As an illustration on Fig.12 dependence from v value is presented

< P>t

A (p)t for the sensors No. 4, located on middle of a S vane chord from the suction and pressure sides. Here Ap = (pp. s.)t — (Ps. s.)t is difference of time-averaged static pressure. The value A is presented for assembly 1 both for periodic (Ap), and for random (Ar) components of pressure pulsations of p.

Apparently from Fig.12, both on suction and pressure sides of the S vanes random pressure pulsations practically do not depend from v and surpass peri­odic pulsations, for which dependence from v remains appreciable.

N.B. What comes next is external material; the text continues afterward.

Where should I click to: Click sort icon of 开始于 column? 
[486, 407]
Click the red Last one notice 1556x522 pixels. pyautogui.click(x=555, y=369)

The important conclusion follows from results of measurement of value A(p)t for various mutual circumferential positions of stators. Dependences from v of A(p)t are presented on Fig.13 (assembly 1) for 5 pairs of sensors, where sensor No.1 and No.6, accordingly, concern to vicinities of leading and trailing edges of the S vanes. The received data show that as distributed and
overall averaged on time aerodynamic loading on the S vanes practically does not depend on a mutual circumferential positions of the IGV and S vanes.